#### Selected extract
· · · · ·

Digital, Digestible Pills Allow Doctors to Monitor Medication Use

Some excitingly call it the ‘beginning of an era in digital medicine,’ while others view it as a technological movement toward absolute lunacy – despite the positive-sounding advancements. Scientists are moving to put digestible microchips inside of prescription drugs so that your doctor knows if you’re actually taking your medication or not.

Doctors Could Monitor You with Digital Pills

How exactly could these microchips track your medication consumption? The sensor, which is about the size of a grain of sand, generates a voltage in response to digestive juices. The voltage response ultimately transfers a signal to the skins surface, where a patch worn by the person then sends the information to a doctor’s phone.

Although the sensors within the microchip are the first digestible devices actually approved by the FDA, the approval is only based on studies using placebo pills that show it’s safety and efficacy. Of course, digestible microchip creator Proteus would love nothing more than to have the device approved for the massive amounts of pharmaceutical drugs given out today – many of which are taken for a lifetime.

· · · · ·

#### Given entries
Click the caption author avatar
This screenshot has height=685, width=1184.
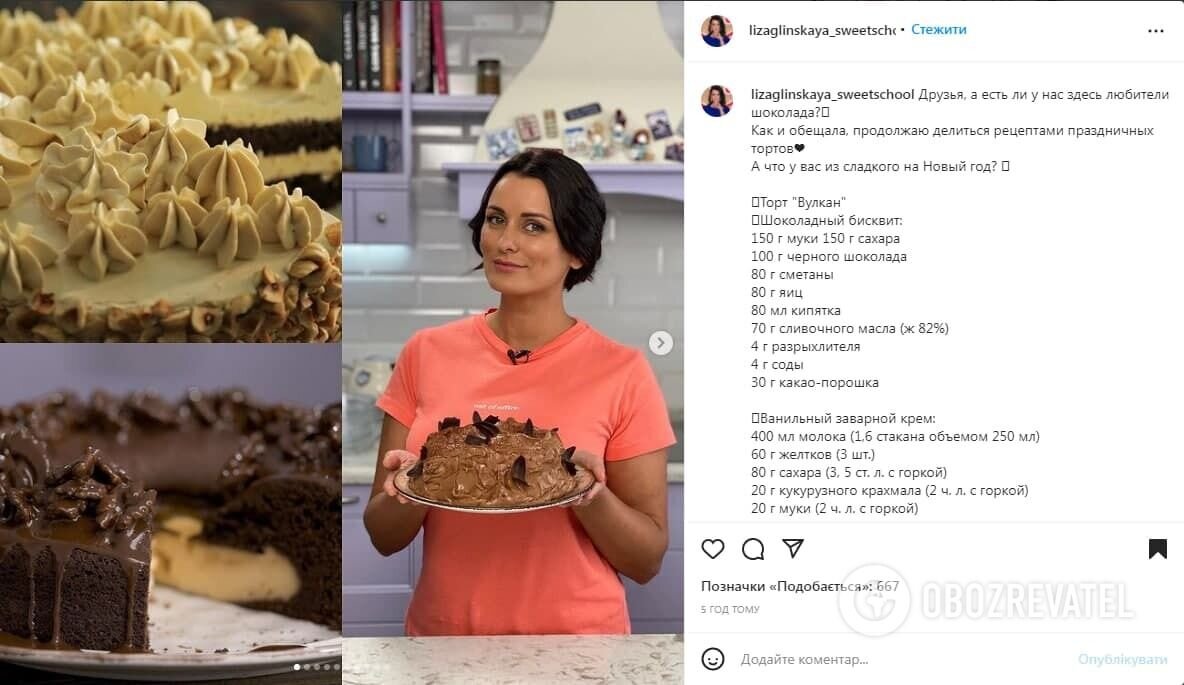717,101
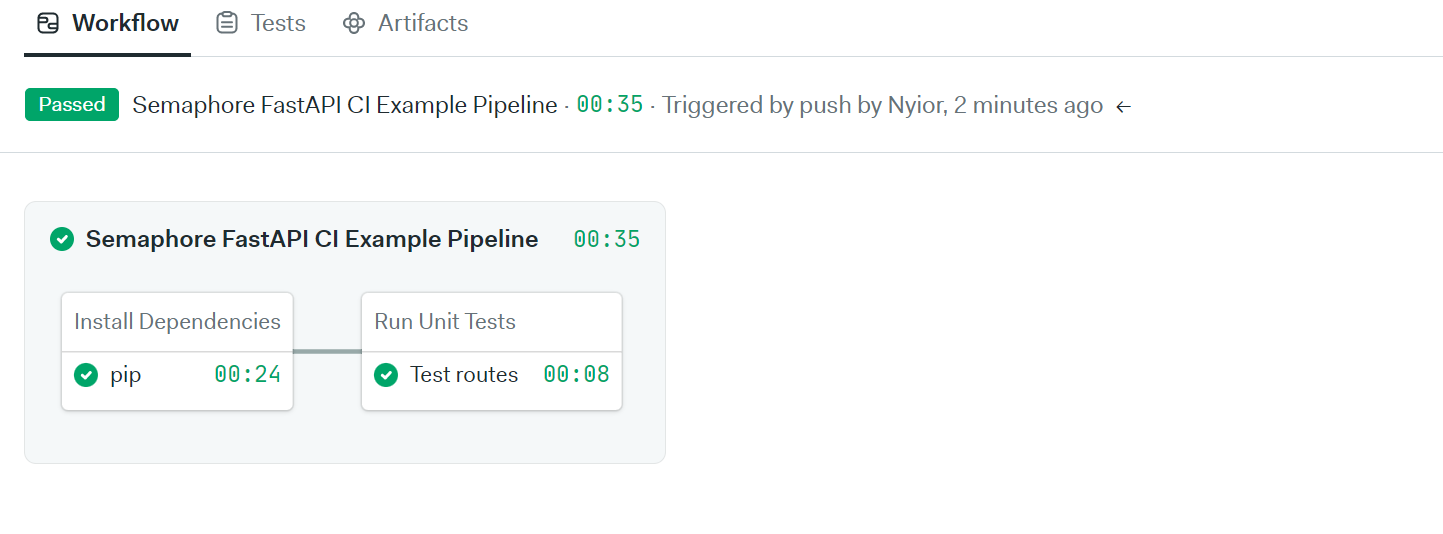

· · · · ·

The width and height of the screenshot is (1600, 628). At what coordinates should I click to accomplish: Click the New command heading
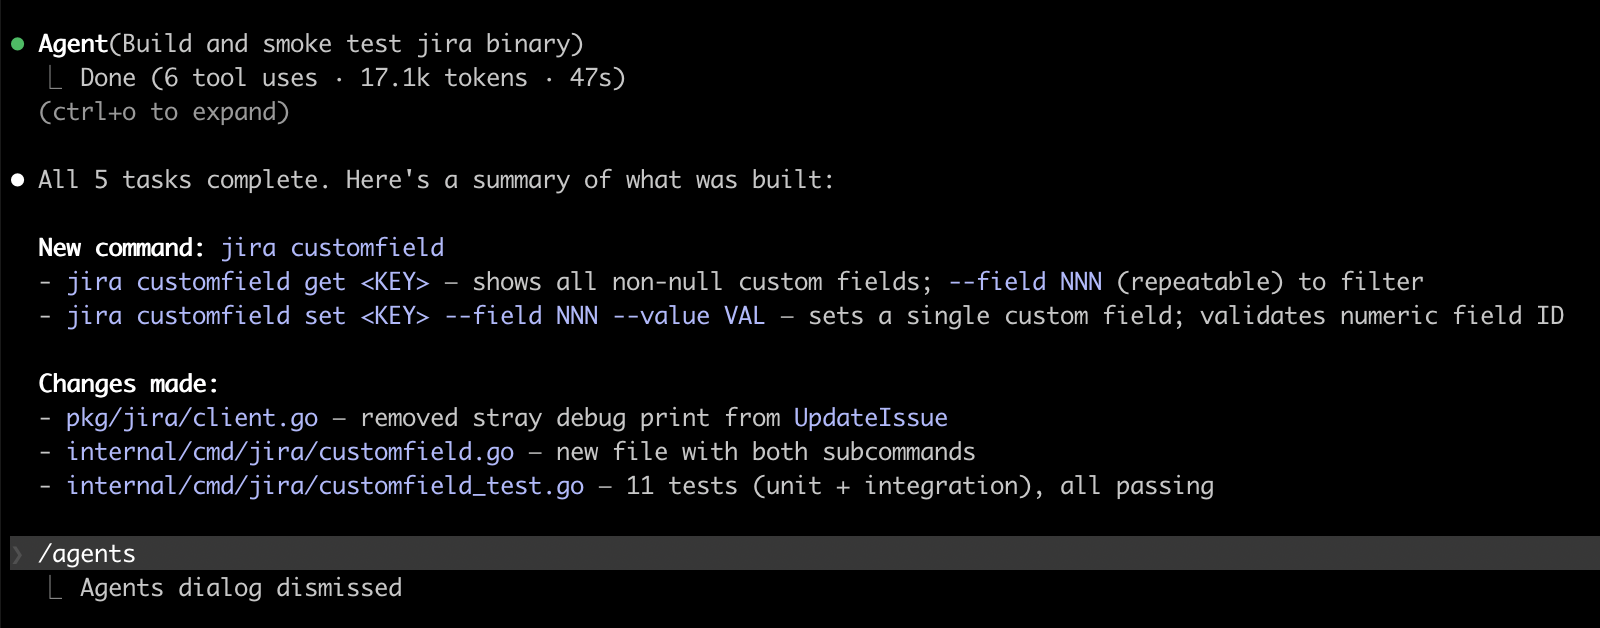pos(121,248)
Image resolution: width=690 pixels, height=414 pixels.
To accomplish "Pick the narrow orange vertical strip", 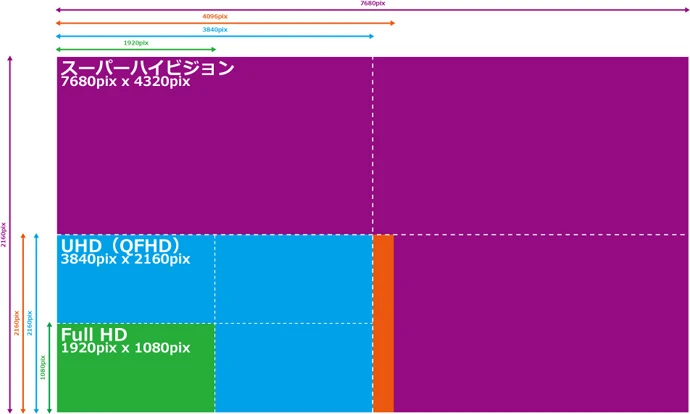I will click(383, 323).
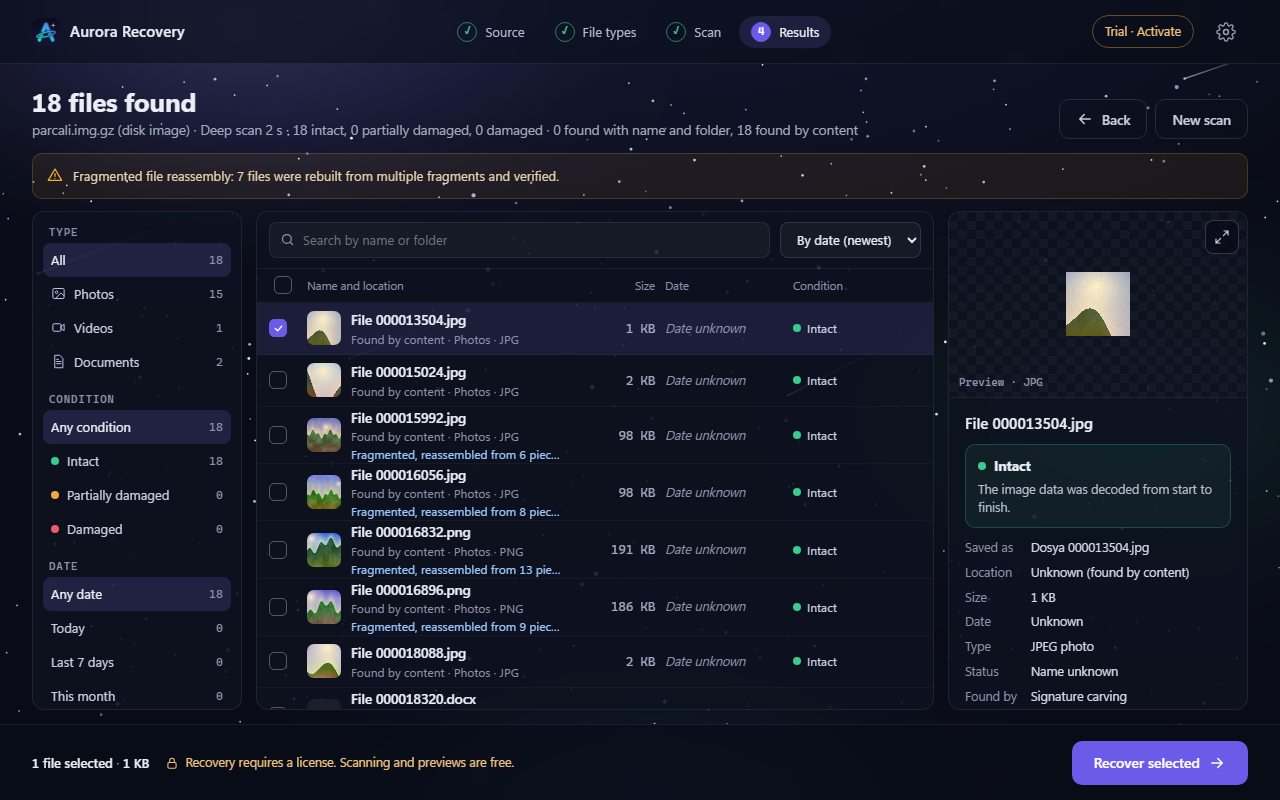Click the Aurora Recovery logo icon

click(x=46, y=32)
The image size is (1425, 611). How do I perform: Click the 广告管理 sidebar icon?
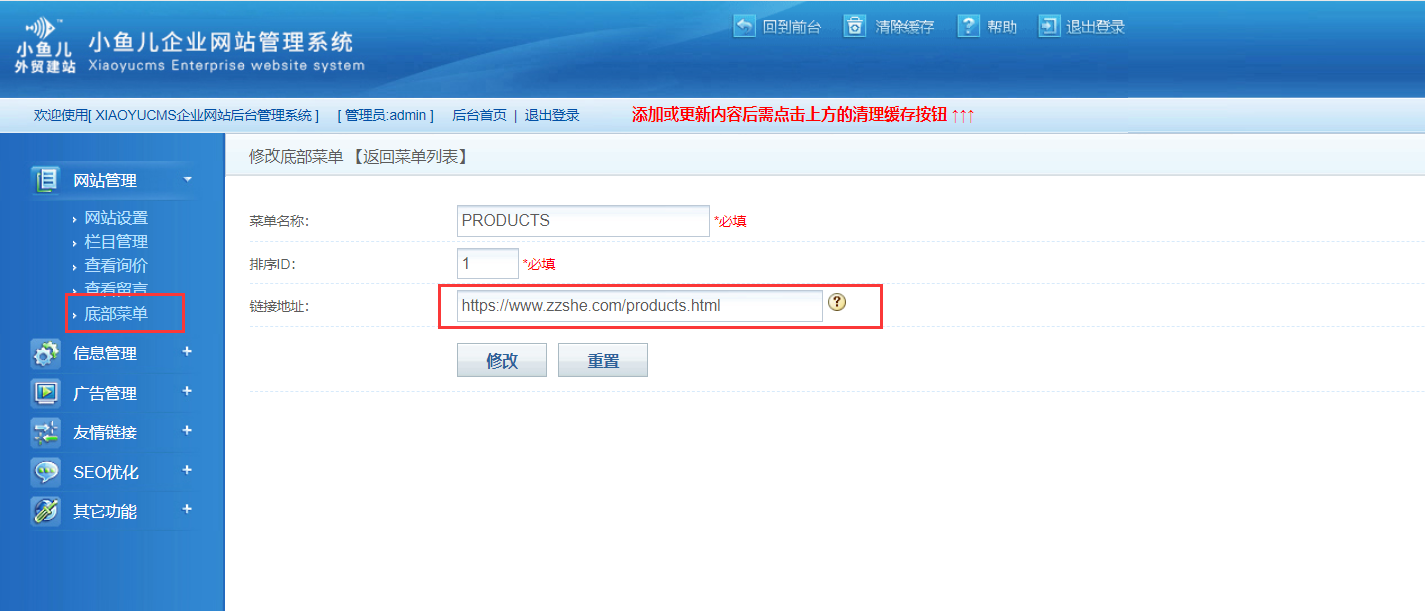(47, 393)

· · · · ·

#### What you will do
1. Reproduce word for word the stretch of the article on digital pills from "Doctors Could Monitor" through "for a lifetime.".
2. Carry on the article about digestible medication-tracking microchips, picking up after its last sentence.

#### Responses per task
1.
Doctors Could Monitor You with Digital Pills

How exactly could these microchips track your medication consumption? The sensor, which is about the size of a grain of sand, generates a voltage in response to digestive juices. The voltage response ultimately transfers a signal to the skins surface, where a patch worn by the person then sends the information to a doctor’s phone.

Although the sensors within the microchip are the first digestible devices actually approved by the FDA, the approval is only based on studies using placebo pills that show it’s safety and efficacy. Of course, digestible microchip creator Proteus would love nothing more than to have the device approved for the massive amounts of pharmaceutical drugs given out today – many of which are taken for a lifetime.

2.
“About half of all people don’t take medications like they’re supposed to. This device could be a solution to that problem, so that doctors can know when to rev up a patient’s medication adherence,” said Eric Topol, director of the Scripps Translational Science Institute in La Jolla,California. While Topol isn’t affiliated with Proteus Digital Health, the company that manufactures the futuristic device, he embraces what it has to offer, and says“It’s like big brother watching you take your medicine.”

Is that true? Should big brother really be ‘watching over us’ to make sure everyone takes their medication? It seems as if under the guise of helpfulness, the government simply wants to exercise more control over people’s lives. A monitoring system may help control dosage recommendations, but it will ultimately collect data to create a longer-lasting customer to big pharma and continue to feed the disease machine.

“The point is not for doctors to castigate people, but to understand how people are responding to their treatments. This way doctors can prescribe a different dose or a different medicine if they learn that it’s not being taken appropriately,”  Savage says.